**EXCERPTED PASSAGE:**
------------

# Missing Sophie



## Sophie_Mom (Jan 21, 2009)

Missing you and thinking about you a lot today, Sophie-dophie-doo. I know you were watching out for the boys this morning. Thank you. Love you, sweet girl.


----------



## coppers-mom (Jan 9, 2009)

Some days they are closer to our hearts and minds.
Hugs to you as you miss your sophie.


----------



## inge (Sep 20, 2009)

I can imagine with the house empty, you must miss her even more. Hugs to you...


----------



## hotel4dogs (Sep 29, 2008)

sending hugs.
I know how you feel.


----------



## puddinhd58 (Jan 15, 2009)

Sending hugs to you too.... I know also how you feel.... try to enjoy her brighter memories today.


----------



## Debles (Sep 6, 2007)

Sending lots of love and hugs Steph! We called our golden Sophie-Sophie Dophie too! My heart aches for you.. I know how hard it is.


----------



## cubbysan (Mar 13, 2007)

Hugs going your way!!


----------



## my4goldens (Jan 21, 2009)

So sorry you are missing your Sophie. Hugs to you.


----------



## KiwiD (Jan 14, 2008)

Thinking about you...some days are harder than others


----------



## PrincessDi (Jun 8, 2009)

Definitely understand! Some days are so hard, especially with your boys at the vet today. Lately have especially been missing Di. Boys are so much different than girls too.


----------



## Sophie_Mom (Jan 21, 2009)

Thanks guys. Lots of memories today. She left such a hole....


----------



## Buddy's mom forever (Jun 23, 2011)

I am sorry, very familiar with sadness you feel. Hugs to you.


----------



## Karen519 (Aug 21, 2006)

*Sophie*

Steph

I am sure that Sophie, Smooch and Snobear are all busy running and playing!


----------



## Nath (May 12, 2011)

Steph, you know that I am right there with you.


----------



## oakleysmommy (Feb 20, 2011)

I do not come on here as often as i used too but wanted to look you up to see how you are doing..i think of you and Sophie alot.

------------

(Entries on where items appear)
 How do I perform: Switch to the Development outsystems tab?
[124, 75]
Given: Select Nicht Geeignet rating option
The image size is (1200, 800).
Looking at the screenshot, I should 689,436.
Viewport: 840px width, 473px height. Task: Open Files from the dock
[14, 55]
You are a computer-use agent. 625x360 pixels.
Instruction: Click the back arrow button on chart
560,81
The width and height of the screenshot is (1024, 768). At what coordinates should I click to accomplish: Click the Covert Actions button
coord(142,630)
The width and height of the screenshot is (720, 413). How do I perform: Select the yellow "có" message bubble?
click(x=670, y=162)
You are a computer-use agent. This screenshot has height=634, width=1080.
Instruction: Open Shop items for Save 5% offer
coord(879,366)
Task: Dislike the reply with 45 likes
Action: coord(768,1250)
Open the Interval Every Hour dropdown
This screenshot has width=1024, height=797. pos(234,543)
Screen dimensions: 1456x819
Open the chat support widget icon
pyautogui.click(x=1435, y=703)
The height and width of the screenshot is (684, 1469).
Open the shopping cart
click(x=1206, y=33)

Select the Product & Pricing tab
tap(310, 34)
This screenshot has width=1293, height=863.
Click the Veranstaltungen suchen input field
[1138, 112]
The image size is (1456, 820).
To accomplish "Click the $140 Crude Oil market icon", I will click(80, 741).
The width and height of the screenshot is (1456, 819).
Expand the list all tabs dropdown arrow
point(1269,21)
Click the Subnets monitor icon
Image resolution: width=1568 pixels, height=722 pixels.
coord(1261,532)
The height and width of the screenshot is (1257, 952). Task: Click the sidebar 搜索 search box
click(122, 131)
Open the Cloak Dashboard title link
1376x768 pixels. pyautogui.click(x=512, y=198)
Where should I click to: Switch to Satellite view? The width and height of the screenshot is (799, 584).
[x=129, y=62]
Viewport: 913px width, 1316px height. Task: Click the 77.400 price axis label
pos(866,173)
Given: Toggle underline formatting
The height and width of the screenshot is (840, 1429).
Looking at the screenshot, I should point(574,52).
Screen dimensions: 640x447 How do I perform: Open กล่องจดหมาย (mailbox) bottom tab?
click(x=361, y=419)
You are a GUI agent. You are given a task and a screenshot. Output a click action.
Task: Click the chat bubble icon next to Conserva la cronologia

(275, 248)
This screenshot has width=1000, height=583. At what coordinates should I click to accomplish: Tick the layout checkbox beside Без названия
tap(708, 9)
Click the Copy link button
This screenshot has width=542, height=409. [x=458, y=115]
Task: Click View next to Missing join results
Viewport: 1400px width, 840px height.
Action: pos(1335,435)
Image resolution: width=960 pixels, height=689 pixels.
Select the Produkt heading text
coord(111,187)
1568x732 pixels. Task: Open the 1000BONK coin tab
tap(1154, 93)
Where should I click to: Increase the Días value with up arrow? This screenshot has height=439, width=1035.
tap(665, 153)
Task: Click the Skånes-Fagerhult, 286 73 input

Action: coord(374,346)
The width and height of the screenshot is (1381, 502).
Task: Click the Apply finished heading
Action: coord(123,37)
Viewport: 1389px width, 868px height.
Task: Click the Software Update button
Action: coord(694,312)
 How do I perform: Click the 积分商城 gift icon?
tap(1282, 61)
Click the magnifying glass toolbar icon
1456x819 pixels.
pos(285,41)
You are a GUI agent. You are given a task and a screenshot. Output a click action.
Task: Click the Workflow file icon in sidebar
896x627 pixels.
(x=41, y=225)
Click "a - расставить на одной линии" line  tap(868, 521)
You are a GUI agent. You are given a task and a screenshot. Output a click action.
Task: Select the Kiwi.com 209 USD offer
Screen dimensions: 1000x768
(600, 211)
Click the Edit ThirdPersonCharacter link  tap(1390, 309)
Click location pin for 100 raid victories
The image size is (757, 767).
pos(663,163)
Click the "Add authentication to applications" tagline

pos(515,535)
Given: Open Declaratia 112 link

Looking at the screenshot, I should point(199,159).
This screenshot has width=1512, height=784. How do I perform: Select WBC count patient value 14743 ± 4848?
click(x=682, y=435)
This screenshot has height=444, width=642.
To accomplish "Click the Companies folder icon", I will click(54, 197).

------------

**YOUR TASKS:**
1) Answer these about the forum thread on missing Sophie:
(a) What does Debles say they called their own golden?
(b) Which three names does Karen519 say are busy running and playing?
(c) Whom has PrincessDi lately been missing?
2) Please copy the records from the line with "Viewport: 913px width, 1316px" up to and including the line with "coord(111,187)".

**SOLUTIONS FOR EACH TASK:**
1)
(a) Sophie-Sophie Dophie
(b) Sophie, Smooch and Snobear
(c) Di

2)
Viewport: 913px width, 1316px height. Task: Click the 77.400 price axis label
pos(866,173)
Given: Toggle underline formatting
The height and width of the screenshot is (840, 1429).
Looking at the screenshot, I should point(574,52).
Screen dimensions: 640x447 How do I perform: Open กล่องจดหมาย (mailbox) bottom tab?
click(x=361, y=419)
You are a GUI agent. You are given a task and a screenshot. Output a click action.
Task: Click the chat bubble icon next to Conserva la cronologia

(275, 248)
This screenshot has width=1000, height=583. At what coordinates should I click to accomplish: Tick the layout checkbox beside Без названия
tap(708, 9)
Click the Copy link button
This screenshot has width=542, height=409. [x=458, y=115]
Task: Click View next to Missing join results
Viewport: 1400px width, 840px height.
Action: pos(1335,435)
Image resolution: width=960 pixels, height=689 pixels.
Select the Produkt heading text
coord(111,187)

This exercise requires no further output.